● **WHAT THIS TASK INVOLVES**: Can you rewrite all of the entries below, changing every "sidebar" to "side panel" and leaving the rest as it is?

— begin EXCERPTED DATA —

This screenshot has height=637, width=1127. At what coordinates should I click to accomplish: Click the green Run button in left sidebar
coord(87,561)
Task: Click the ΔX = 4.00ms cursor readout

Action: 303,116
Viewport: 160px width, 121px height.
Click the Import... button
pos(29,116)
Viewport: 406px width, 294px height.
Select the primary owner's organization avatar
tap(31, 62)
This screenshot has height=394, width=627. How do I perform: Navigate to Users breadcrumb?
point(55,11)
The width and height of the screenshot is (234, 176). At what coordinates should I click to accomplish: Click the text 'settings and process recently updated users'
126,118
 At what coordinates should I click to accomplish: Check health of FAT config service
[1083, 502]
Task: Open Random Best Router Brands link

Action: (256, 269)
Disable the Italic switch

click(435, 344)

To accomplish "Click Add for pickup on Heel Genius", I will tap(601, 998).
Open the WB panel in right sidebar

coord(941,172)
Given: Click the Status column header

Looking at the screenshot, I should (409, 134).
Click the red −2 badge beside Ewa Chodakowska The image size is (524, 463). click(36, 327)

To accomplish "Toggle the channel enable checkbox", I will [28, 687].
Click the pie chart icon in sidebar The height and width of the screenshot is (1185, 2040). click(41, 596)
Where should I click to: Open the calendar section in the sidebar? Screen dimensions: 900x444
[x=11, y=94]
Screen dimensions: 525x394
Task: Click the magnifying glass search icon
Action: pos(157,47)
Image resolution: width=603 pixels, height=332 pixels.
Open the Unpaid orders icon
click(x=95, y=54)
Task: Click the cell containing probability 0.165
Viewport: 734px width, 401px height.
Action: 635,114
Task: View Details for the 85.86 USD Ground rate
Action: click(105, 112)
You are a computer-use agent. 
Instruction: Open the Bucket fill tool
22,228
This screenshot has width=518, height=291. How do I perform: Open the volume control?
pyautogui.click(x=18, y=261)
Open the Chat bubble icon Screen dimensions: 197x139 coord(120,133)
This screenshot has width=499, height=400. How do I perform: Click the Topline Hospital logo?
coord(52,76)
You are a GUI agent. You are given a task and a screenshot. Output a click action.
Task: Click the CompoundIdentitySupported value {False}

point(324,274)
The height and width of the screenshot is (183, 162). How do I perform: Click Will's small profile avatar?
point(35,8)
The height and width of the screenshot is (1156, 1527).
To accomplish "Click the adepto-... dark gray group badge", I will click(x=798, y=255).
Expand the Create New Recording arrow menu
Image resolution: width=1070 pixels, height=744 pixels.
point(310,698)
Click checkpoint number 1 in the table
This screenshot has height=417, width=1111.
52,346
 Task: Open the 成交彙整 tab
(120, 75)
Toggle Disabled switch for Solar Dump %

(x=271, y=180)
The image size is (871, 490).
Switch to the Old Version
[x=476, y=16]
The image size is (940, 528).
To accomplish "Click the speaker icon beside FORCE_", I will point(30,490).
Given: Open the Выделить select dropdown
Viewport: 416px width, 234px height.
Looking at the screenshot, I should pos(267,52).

— end EXCERPTED DATA —

● **EXERCISE OUTPUT**:
This screenshot has height=637, width=1127. At what coordinates should I click to accomplish: Click the green Run button in left side panel
coord(87,561)
Task: Click the ΔX = 4.00ms cursor readout

Action: 303,116
Viewport: 160px width, 121px height.
Click the Import... button
pos(29,116)
Viewport: 406px width, 294px height.
Select the primary owner's organization avatar
tap(31, 62)
This screenshot has height=394, width=627. How do I perform: Navigate to Users breadcrumb?
point(55,11)
The width and height of the screenshot is (234, 176). At what coordinates should I click to accomplish: Click the text 'settings and process recently updated users'
126,118
 At what coordinates should I click to accomplish: Check health of FAT config service
[1083, 502]
Task: Open Random Best Router Brands link

Action: (256, 269)
Disable the Italic switch

click(435, 344)

To accomplish "Click Add for pickup on Heel Genius", I will tap(601, 998).
Open the WB panel in right side panel

coord(941,172)
Given: Click the Status column header

Looking at the screenshot, I should (409, 134).
Click the red −2 badge beside Ewa Chodakowska The image size is (524, 463). click(36, 327)

To accomplish "Toggle the channel enable checkbox", I will [28, 687].
Click the pie chart icon in side panel The height and width of the screenshot is (1185, 2040). click(41, 596)
Where should I click to: Open the calendar section in the side panel? Screen dimensions: 900x444
[x=11, y=94]
Screen dimensions: 525x394
Task: Click the magnifying glass search icon
Action: pos(157,47)
Image resolution: width=603 pixels, height=332 pixels.
Open the Unpaid orders icon
click(x=95, y=54)
Task: Click the cell containing probability 0.165
Viewport: 734px width, 401px height.
Action: 635,114
Task: View Details for the 85.86 USD Ground rate
Action: click(105, 112)
You are a computer-use agent. 
Instruction: Open the Bucket fill tool
22,228
This screenshot has width=518, height=291. How do I perform: Open the volume control?
pyautogui.click(x=18, y=261)
Open the Chat bubble icon Screen dimensions: 197x139 coord(120,133)
This screenshot has width=499, height=400. How do I perform: Click the Topline Hospital logo?
coord(52,76)
You are a GUI agent. You are given a task and a screenshot. Output a click action.
Task: Click the CompoundIdentitySupported value {False}

point(324,274)
The height and width of the screenshot is (183, 162). How do I perform: Click Will's small profile avatar?
point(35,8)
The height and width of the screenshot is (1156, 1527).
To accomplish "Click the adepto-... dark gray group badge", I will click(x=798, y=255).
Expand the Create New Recording arrow menu
Image resolution: width=1070 pixels, height=744 pixels.
point(310,698)
Click checkpoint number 1 in the table
This screenshot has height=417, width=1111.
52,346
 Task: Open the 成交彙整 tab
(120, 75)
Toggle Disabled switch for Solar Dump %

(x=271, y=180)
The image size is (871, 490).
Switch to the Old Version
[x=476, y=16]
The image size is (940, 528).
To accomplish "Click the speaker icon beside FORCE_", I will point(30,490).
Given: Open the Выделить select dropdown
Viewport: 416px width, 234px height.
Looking at the screenshot, I should pos(267,52).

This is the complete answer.